Prezydent Duda w kampanii mówił o samochodach. Zabrał głos ws. wycinania DPF i zakazu wjazdu do miast

Tak zaciętej rywalizacji o fotel prezydenta nie widzieliśmy od dawna, lecz sytuacja kierowców prawdopodobnie nie ulegnie znaczącej zmianie. Prezydent Duda w kampanii mówił o ochronie środowiska, wypowiedział się również na temat filtrów DPF.

Kierowcy raczej nie powinni spodziewać się rewolucji, przynajmniej nie ze strony prezydenta
Kierowcy raczej nie powinni spodziewać się rewolucji, przynajmniej nie ze strony prezydenta
Źródło zdjęć: © Maja Hitij/Getty Images
Mateusz Lubczański

13.07.2020 | aktual.: 22.03.2023 10:57

Prezydent Duda nie zapowiadał żadnych gruntownych zmian dla kierowców. Przepisy dot. odbierania prawa jazdy za przekroczenie prędkości na autostradzie oraz pierwszeństwo pieszych zostały "zamrożone" już w kwietniu i na razie nic nie wskazuje na to, by miało się to zmienić. Prezydent odniósł się jednak do zmian dot. wycinania filtrów DPF.

Ścisłe przestrzeganie prawa

"Dopóki nie zbudujemy dobrego transportu publicznego, nie powinniśmy wykluczać kierowców starszych samochodów z ruchu. Samochody muszą być natomiast sprawne zgodnie ze wszelkimi wymogami" – stwierdził Andrzej Duda, odpowiadając na pytania zadane przez Polski Alarm Smogowy. Poruszono również temat usuwania filtrów DPF, co nie jest zabronione. "Normy emisji muszą być przestrzegane. Jeśli nie są, to podejmę czynności zmierzające do doprowadzenia do ścisłego przestrzegania prawa w tym zakresie" – stwierdził.

Czy to możliwe? Obecnie sprawdzanie obecności filtra DPF nie jest łatwe, a i sami diagności mają z tym problem. - Na polskich stacjach nie ma urządzeń, które potrafiłyby zanalizować skład spalin pod kątem obecności cząstek stałych - mówił Wirtualnej Polsce w 2018 roku Leszek Turek, prezes zarządu Polskiej Izby Stacji Kontroli Pojazdów. - Spaliny bada się dymomierzem, a w praktyce kłopoty z zadymieniem miewają nawet trzyletnie samochody, które trudno podejrzewać o brak filtra cząstek stałych. Jeśli werdykt miałby się opierać jedynie na wskazaniu dymomierza, to obawiam się, że oprócz tych aut, w których rzeczywiście wycięto DPF, badania mogą nie przechodzić kompletnie wyposażone auta.
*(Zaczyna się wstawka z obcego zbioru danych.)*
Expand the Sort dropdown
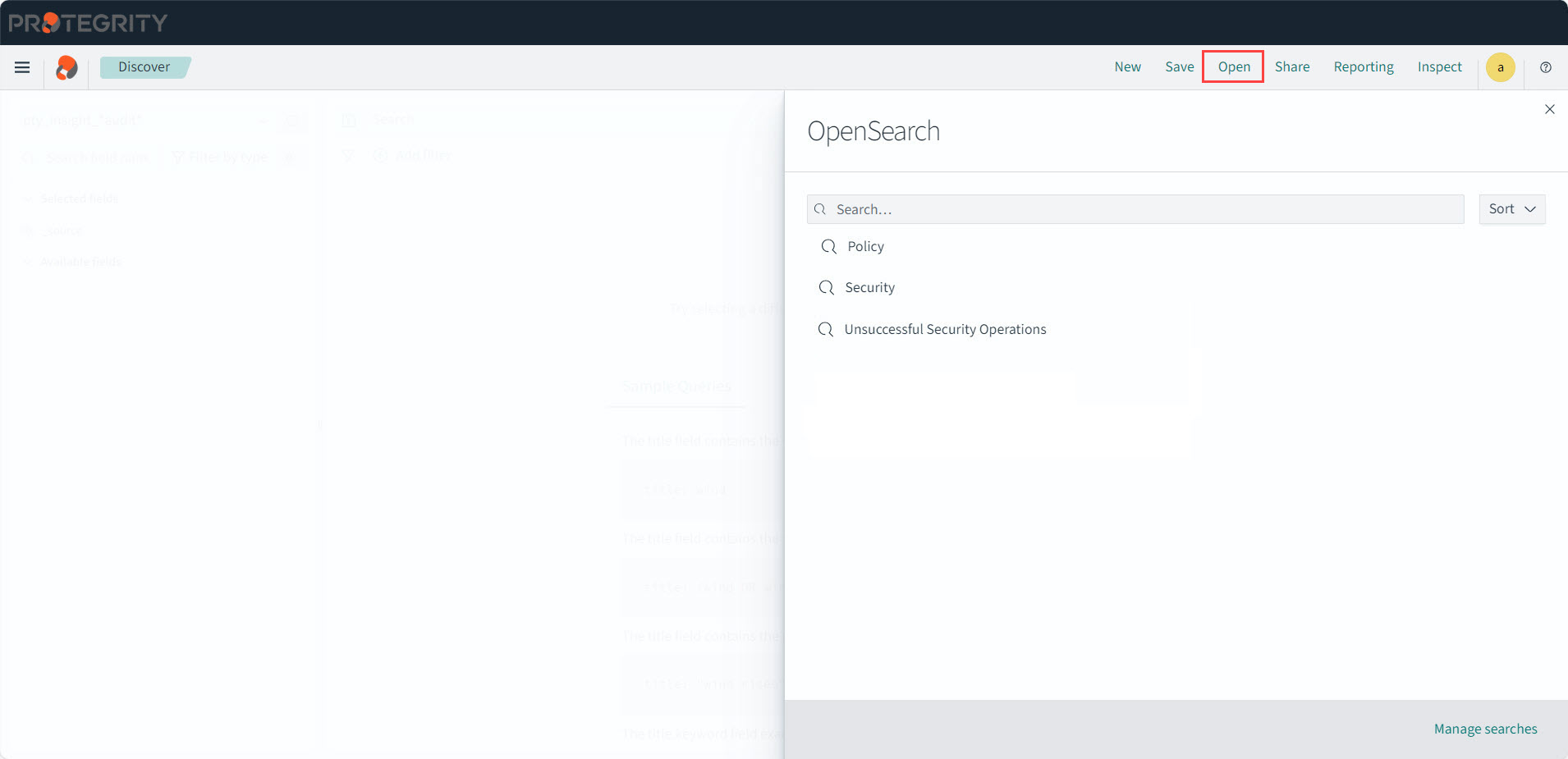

Czasem wiele zależy nawet od paliwa - tłumaczył.

  • Jeśli badania miałyby się odbywać w pełni rzetelnie, to każda ze stacji musiałaby wyposażyć się w przyrząd badający skład spalin. Urządzenie, które byłoby w stanie wykryć brak DPF-u, kosztuje od 12 do 16 tys. euro. Na taki wydatek nie stać zdecydowanej większości właścicieli stacji kontroli pojazdów, ponieważ od 12 lat nie podniosła się opłata za przeprowadzone badanie. Lepszym pomysłem byłoby zdelegalizowanie usługi wycinania filtrów - alarmował Leszek Turek.

Zdelegalizowanie wycinania filtrów miałoby działać tak, jak obecnie "cofanie" liczników. Zabronione jest zarówno zlecanie, jak i dokonywanie takiej usługi, a kary sięgają nawet 5 lat pozbawienia wolności. Choć na efekty trzeba będzie poczekać, inicjatywa dot. korekt liczników spotkała się z ciepłym przyjęciem.

Elektryki i dopłaty

Mówiąc o ekologii, nie sposób nie wspomnieć o elektrycznych pojazdach. Prezydent zachęcał do korzystania z dopłat na samochody elektryczne, choć sam program wystartował dopiero 1,5 miesiąca później, a jego sukces można uznać za najwyżej umiarkowany. Prosił również, by osoby, które mają taką możliwość, korzystały z elektryków. Nadal jednak największym problemem jest ich wysoka cena zakupu.

Sama Kancelaria Prezydenta zakupiła w zeszłym roku pojazdy elektryczne, lecz wynikało to z obowiązujących przepisów zawartych w ustawie o elektromobilności. Prezydent Duda nie ma swojego samochodu, na co dzień korzysta z pancernych aut należących do Służby Ochrony Państwa.